▶ [Source records]:
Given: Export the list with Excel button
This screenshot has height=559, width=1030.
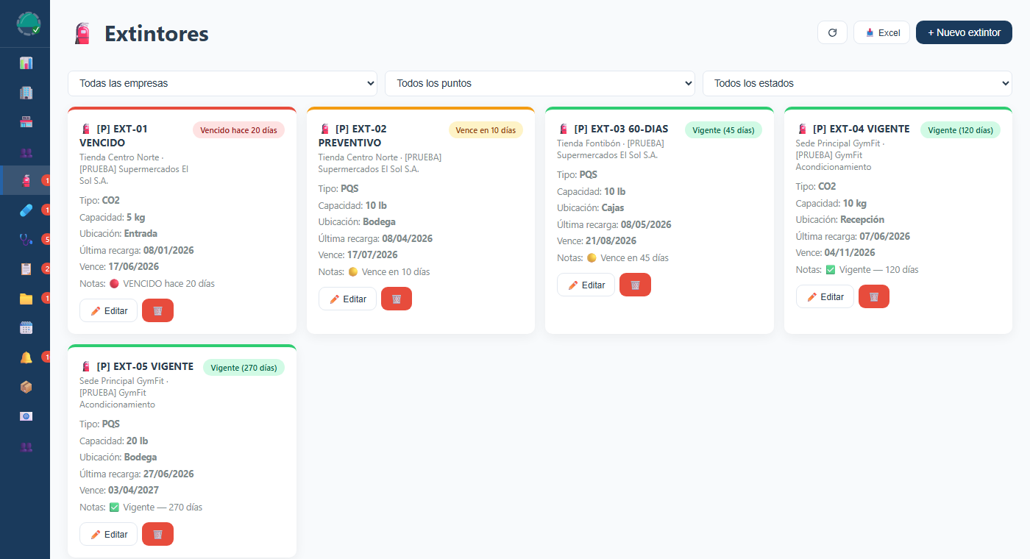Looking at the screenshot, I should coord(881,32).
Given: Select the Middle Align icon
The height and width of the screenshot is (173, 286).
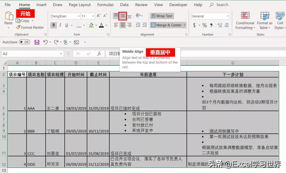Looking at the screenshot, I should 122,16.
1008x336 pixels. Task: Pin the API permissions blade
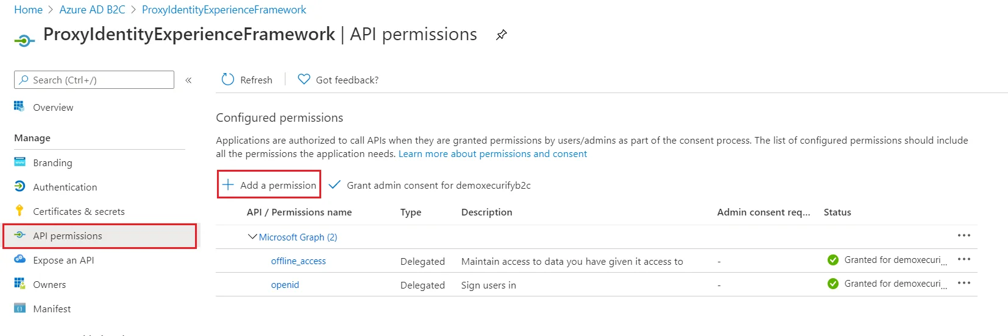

▶ [What you need to do]: Render every line of the items above as a Markdown table with two columns, Row and Line, numbering the rows and skipping blank lines. Leave the pictures out.

▶ [Finished exercise]:
| Row | Line |
|---|---|
| 1 | Given: Export the list with Excel button |
| 2 | This screenshot has height=559, width=1030. |
| 3 | Looking at the screenshot, I should coord(881,32). |
| 4 | Given: Select the Middle Align icon |
| 5 | The height and width of the screenshot is (173, 286). |
| 6 | Looking at the screenshot, I should 122,16. |
| 7 | 1008x336 pixels. Task: Pin the API permissions blade |